Let $C_b(\mathbb{R})$ be the set of real-valued bounded continuous functions on $\mathbb{R}$. The $\sigma-$algebra generated by $C_b(\mathbb{R})$ is the smallest $\sigma-$algebra, say $\sigma(C_b(\mathbb{R}) )$, such that all functions in $C_b(\mathbb{R})$ are measurable with respect to $\sigma(C_b(\mathbb{R}) )$.
Do the following equations hold?
-
$
\sigma(C_b(\mathbb{R}) )= \sigma(\{f^{-1}(A):A\in\mathcal{B}(\mathbb{R}), f \in C_b(\mathbb{R}) \}).
$ -
$
\sigma(C_b(\mathbb{R}) ) = \mathcal{B}(\mathbb{R})
$
Best Answer
You are right on both counts.
More generally, let $\{f_i: X \to X_i\}_{i \in I}$ be a collection of functions that take values in measurable spaces $(X_i, \mathcal{F}_i)$. The smallest $\sigma$-algebra on $X$ such that all $f_i$'s become measurable is precisely $$\sigma\{f_i^{-1}(A_i): i \in I, A_i \in \mathcal{F}_i\}.$$
Your first claim follows from this general fact.
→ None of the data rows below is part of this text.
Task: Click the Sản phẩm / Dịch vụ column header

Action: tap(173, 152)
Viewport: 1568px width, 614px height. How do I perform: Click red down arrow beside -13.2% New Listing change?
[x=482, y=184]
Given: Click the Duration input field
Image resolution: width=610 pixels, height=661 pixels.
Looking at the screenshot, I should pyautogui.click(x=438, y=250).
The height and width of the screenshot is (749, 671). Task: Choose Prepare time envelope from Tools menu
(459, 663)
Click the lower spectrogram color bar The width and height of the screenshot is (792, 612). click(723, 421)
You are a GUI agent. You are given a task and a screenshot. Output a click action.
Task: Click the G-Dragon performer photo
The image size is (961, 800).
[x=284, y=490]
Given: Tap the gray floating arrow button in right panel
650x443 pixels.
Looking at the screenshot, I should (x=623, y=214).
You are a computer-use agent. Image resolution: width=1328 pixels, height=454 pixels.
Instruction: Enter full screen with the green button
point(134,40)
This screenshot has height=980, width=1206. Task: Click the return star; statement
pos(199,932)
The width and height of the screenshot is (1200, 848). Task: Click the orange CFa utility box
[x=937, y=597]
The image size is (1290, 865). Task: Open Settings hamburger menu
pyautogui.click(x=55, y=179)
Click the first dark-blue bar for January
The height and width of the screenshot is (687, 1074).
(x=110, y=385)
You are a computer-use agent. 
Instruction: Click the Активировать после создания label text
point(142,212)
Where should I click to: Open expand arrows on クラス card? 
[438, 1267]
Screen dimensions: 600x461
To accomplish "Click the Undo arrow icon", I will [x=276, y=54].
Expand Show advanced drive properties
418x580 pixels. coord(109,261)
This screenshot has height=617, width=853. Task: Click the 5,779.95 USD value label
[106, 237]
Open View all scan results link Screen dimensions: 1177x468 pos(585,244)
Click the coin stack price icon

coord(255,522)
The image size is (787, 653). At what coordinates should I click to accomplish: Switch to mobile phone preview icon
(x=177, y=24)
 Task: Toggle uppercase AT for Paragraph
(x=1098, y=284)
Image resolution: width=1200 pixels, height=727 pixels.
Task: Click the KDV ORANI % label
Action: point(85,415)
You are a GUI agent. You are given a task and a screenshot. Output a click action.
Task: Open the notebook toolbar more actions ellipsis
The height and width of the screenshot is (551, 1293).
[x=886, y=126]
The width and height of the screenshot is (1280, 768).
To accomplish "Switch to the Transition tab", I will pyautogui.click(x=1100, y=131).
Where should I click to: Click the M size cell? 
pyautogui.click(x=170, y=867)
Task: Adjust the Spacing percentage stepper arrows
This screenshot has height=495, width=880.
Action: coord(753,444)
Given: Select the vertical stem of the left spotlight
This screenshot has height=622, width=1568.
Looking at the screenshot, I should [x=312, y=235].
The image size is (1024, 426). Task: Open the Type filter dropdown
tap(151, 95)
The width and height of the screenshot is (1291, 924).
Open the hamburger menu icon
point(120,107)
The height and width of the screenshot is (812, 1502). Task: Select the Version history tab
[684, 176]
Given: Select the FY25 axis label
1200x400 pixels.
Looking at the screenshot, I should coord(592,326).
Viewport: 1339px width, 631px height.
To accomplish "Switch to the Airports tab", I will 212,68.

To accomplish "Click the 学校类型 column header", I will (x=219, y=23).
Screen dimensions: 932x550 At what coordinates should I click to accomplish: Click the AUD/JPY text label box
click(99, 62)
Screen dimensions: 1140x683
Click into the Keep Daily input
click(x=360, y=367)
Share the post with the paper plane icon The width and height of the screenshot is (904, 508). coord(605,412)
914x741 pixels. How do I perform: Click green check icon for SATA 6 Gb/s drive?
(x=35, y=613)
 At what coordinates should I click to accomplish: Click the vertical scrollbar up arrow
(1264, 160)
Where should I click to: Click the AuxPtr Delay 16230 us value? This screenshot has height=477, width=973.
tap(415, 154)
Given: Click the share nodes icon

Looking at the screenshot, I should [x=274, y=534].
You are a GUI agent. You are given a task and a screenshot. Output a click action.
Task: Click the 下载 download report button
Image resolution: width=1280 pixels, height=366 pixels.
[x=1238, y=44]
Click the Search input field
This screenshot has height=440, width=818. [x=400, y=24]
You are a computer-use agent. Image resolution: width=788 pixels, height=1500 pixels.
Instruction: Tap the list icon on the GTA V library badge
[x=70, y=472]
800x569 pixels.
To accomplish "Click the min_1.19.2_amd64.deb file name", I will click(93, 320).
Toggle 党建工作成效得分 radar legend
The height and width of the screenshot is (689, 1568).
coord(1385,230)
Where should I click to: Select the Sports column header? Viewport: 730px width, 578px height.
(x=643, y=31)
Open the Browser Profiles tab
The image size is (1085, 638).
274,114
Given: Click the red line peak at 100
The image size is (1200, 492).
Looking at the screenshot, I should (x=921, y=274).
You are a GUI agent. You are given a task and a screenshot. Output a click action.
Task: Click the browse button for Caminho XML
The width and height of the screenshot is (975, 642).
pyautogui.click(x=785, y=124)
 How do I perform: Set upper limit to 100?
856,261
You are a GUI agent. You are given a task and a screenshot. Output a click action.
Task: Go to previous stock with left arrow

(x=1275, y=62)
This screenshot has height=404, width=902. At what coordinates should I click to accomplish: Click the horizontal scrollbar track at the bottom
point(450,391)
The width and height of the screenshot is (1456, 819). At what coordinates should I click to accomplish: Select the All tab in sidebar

Next, let us show that $$\sigma(C_b(\mathbb{R})) = \mathcal{B}(\mathbb{R}).$$
Clearly the inclusion $\supseteq$ holds, because any closed interval of $\mathbb{R}$ is the Borel-preimage of a function in $C_b(\mathbb{R})$ [If the interval is $[a,b]$, consider the function $f: \mathbb{R}\to \mathbb{R}$ defined by $f(x) = x$ if $a \le x \le b$ and extend it to a continuous bounded function on all of $\mathbb{R}$ such $f$ does not attain the values $[a,b]$ outside the interval $[a,b]$ (draw a picture if you don't see that this exists).] Then recall that closed intervals generate the Borel $\sigma$-algebra on $\mathbb{R}$.
Conversely, clearly all preimages $f^{-1}(A)$ where $A$ is Borel and $f \in C_b(\mathbb{R})$ are again Borel, because continuous functions are measurable. Hence, the inclusion $\subseteq$ also holds.